Except nobody told the migrants. I spent a short while in our local swamp, sure that the trees would be dripping with warblers and the damp ground littered with thrushes. It was not to be. In 40 discouraging minutes I saw a grand total of 12 (!) species, not one of which we hadn’t enjoyed from the kitchen window over breakfast.
In spite of my overall disappointment, there were two birds of mild local note. A male House Finch was, surprisingly enough, the first of that species we’d had here in our three weeks, as was a small band of three or four Tufted Titmouses that moved through the yard, later to mob me in the “swamp.”
Neither of those species is generally thought of as migratory. And if we think of migration as the traditional south-in-the-fall-and-north-in-the-spring movement shown by so many of our birds, they aren’t. But both are certainly mobile.
The late summer withdrawal of House Finches from their urban nesting grounds is well known and striking over their eastern and midwestern range; I’ve long believed that the tendency to seek weedy, seedy habitats in August is one of the major elements in the species’ successful dispersal since the 1940s.
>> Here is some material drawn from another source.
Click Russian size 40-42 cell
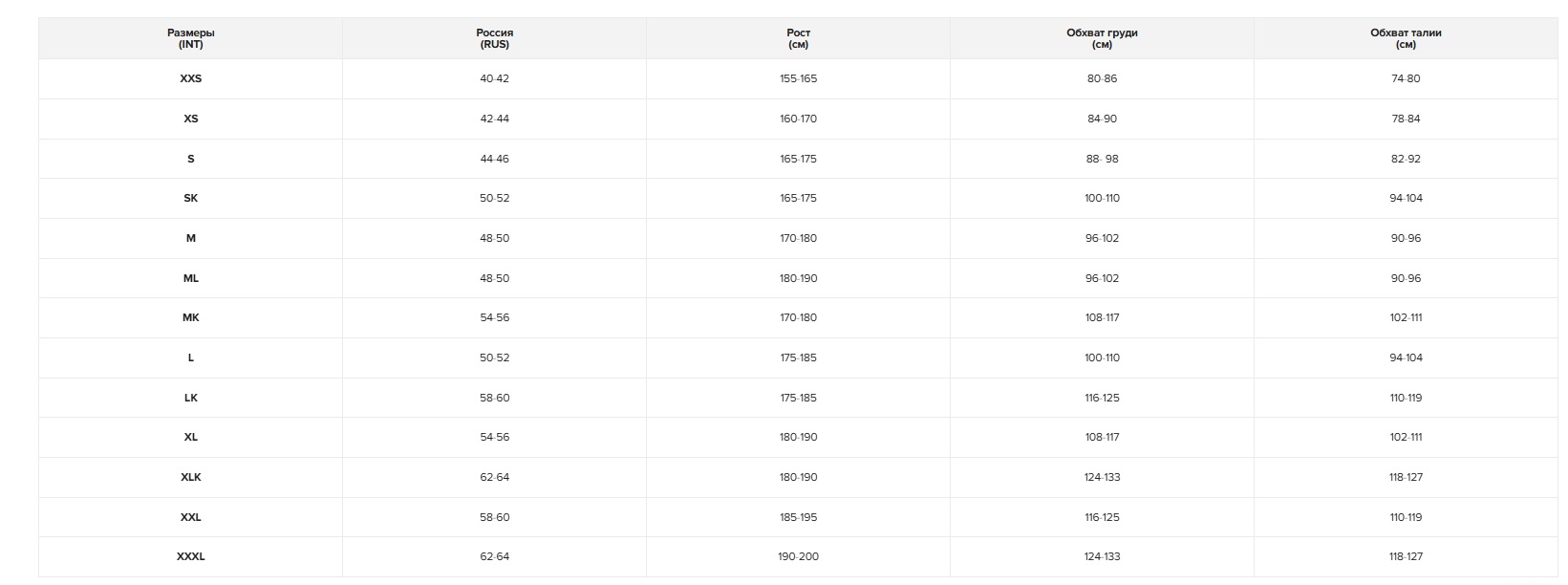Viewport: 1568px width, 585px height. [x=495, y=78]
The movements of Tufted Titmouse are a bit more mysterious. Given the northward spread of that species over the past near-century, it’s obvious that this is not the strictly sedentary beast it’s generally considered. Walsh et al.’s Birds of New Jersey mentions an episode I would love to have seen: more than 700 titmouses over Overpeck Park in October 1995. Not far from here; I’ll have to keep an eye out and see if our morning wanderers turn out to be the start of something big.